● **TASK DETAILS**
Search the entries for the word "Ignatius". Copy every line that holds it.

● **SOURCE RECORDS**
━━━━━━━━

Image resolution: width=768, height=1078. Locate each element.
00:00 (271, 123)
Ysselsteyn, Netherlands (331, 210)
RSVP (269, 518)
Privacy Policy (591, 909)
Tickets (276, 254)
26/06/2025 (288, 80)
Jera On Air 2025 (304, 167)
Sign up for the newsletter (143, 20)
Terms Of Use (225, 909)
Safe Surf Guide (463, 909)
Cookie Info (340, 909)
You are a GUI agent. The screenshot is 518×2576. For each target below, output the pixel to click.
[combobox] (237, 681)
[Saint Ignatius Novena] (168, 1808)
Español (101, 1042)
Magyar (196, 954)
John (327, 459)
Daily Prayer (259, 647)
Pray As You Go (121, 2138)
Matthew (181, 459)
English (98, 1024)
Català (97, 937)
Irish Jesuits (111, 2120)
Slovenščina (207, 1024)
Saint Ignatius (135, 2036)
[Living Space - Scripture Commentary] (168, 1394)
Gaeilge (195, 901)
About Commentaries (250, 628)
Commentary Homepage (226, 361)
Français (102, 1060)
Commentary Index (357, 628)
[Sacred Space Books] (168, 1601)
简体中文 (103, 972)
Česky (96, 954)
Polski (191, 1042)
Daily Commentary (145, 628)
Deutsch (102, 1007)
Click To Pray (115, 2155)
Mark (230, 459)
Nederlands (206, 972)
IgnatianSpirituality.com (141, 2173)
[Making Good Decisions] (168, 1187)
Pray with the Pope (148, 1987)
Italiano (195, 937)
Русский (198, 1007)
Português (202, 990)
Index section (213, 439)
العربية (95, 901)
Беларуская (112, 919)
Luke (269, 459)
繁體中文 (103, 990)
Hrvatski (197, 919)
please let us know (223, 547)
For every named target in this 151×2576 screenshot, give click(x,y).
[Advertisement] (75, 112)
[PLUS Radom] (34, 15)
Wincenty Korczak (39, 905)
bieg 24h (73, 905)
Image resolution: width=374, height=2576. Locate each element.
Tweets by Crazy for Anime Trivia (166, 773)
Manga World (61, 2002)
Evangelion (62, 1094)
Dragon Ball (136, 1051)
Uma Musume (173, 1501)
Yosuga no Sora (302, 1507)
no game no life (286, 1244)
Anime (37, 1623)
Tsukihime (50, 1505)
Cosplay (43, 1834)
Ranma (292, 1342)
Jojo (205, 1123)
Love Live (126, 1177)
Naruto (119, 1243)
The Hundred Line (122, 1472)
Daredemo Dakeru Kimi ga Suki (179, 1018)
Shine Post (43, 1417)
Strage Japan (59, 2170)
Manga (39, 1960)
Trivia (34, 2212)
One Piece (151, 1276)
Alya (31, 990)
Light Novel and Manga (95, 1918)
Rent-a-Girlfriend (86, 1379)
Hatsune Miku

━━━━━━━━

● **PROBLEM SOLUTION**
[Saint Ignatius Novena] (168, 1808)
Saint Ignatius (135, 2036)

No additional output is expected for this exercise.